物事を決断するとき、誰か第三者のアドバイスが欲しいときがある。頭の中に縦横の平面図があるなら、そこに柱を立てれば物事を立体的に眺めることが出来るからだ。
昨日は岩満羅門先生を訪ねて御殿場へ行った。駐車場に車を置いて聖尊寺へ歩いていくスロープは、木々のフィトンチッドで満ちている。緑の癒しゲートをくぐっているようで、抱えていた問題が浄化されていく安心感。なんだか田舎の実家に戻ったような感覚だ。
普段着で出迎えてくれた羅門先生と、顔なじみになったスタッフの表情に、来て良かったと心の荷物を降ろす。
雑談を始めたところで、真っ先に気になることが一つ。
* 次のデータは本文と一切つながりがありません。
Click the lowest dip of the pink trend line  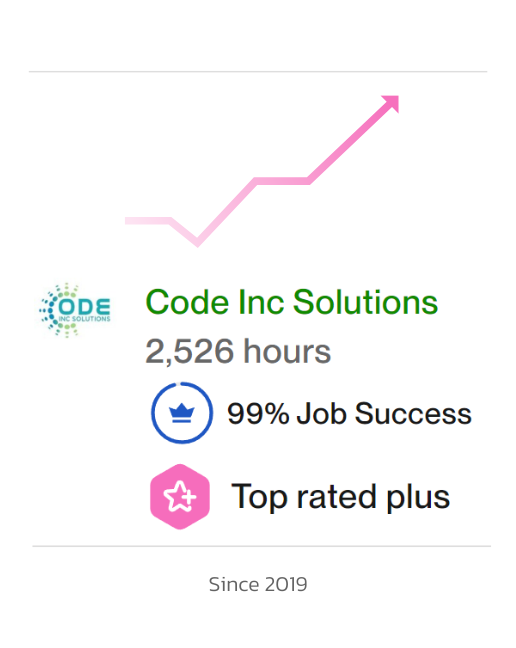(197, 242)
外からドーン、ドーンと不思議な地響きが聞こえてくるのだ。まさか富士山の地すべりでは?と先生に尋ねると、「大砲の音ですよ」と思いもよらない返答。陸上自衛隊の演習場から聞こえてくる砲撃の音だった。御殿場でイベントがあるときや、富士山に偉い方たちが訪れる時を除いては、朝から夜の10時まで毎日のように続くそうだ。
在庫している弾薬の処理、つまりは割り当てられた予算を使い切るための演習。ひどい時はガラスが振動し、怯えた愛犬たちがノイローゼ状態になってワナワナと震えだすので、獣医に連れて行かなくちゃならないという。人間への影響はといえば、なんと演習場の近隣住民には非公式ながら多額の保証金が配られ、働かずにゴルフ三昧の人たちもいるらしい。
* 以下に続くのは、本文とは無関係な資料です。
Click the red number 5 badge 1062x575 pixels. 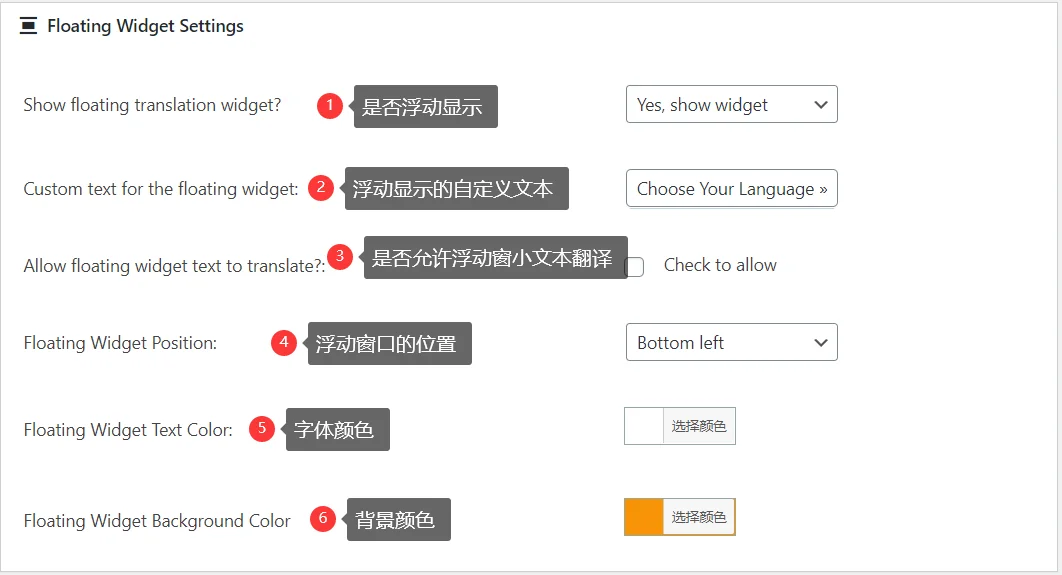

物騒なBGMには当惑したものの、悩み事はてきぱきと解決。実は私にお金を貸せと泣きついてくる輩をどうしたらいいかの相談に行ったのだが、偶然にも羅門先生と話している最中にその人物から電話があり、再現ドラマのように状況が絵になっていく。「相手にせず放っておきなさい」の一言に、心は晴れ晴れ。無用の情けを捨てる決断がついた。
喋りたい放題喋り、帰りには美味しいお土産まで頂いてしまって恐縮至極。来週の土曜日には逗子で大いに飲んで騒ぎましょうと、陽気な仲間たちを紹介する約束をした。
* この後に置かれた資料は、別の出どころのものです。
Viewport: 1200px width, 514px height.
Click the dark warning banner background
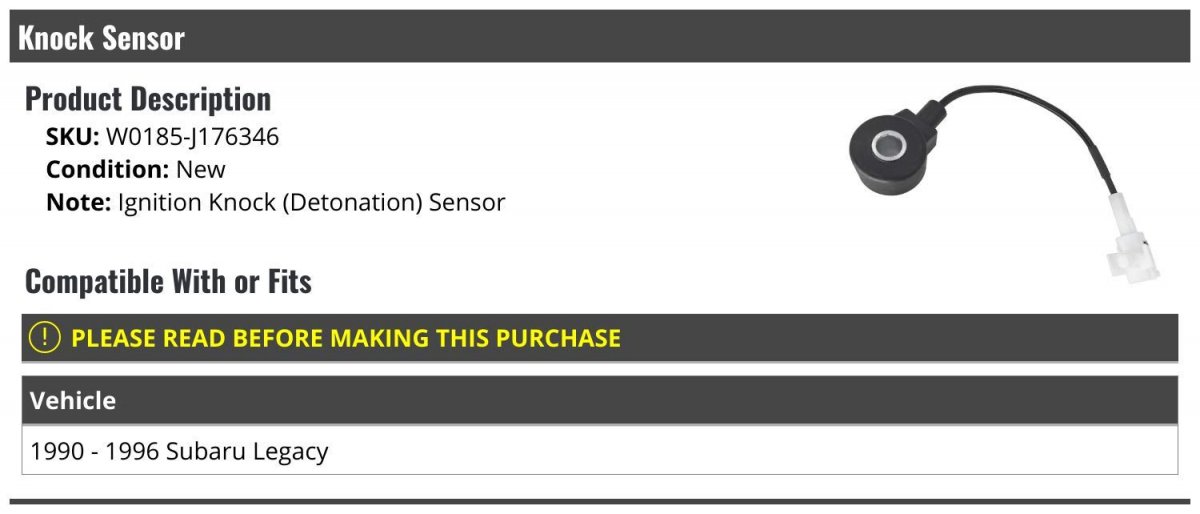click(898, 338)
定番となった締めくくりは、日帰り温泉「富士八景の湯」へ。ラッキーなことに女湯は貸切状態だったので、急いで写真をパチリ。ずっと雲の中に隠れていた富士山が、光のシャワーを浴びてだんだんと輪郭を現す。
一時間ほどで温泉を出た時にはすっかり雲が消え、くっきりとした夕暮れ富士が美しい。
今日は有意義な一日だった。心もさっぱり身体もさっぱり、「さあ帰ろうね」と愛車に声をかけ、飲み仲間の待つ逗子へと走り出した。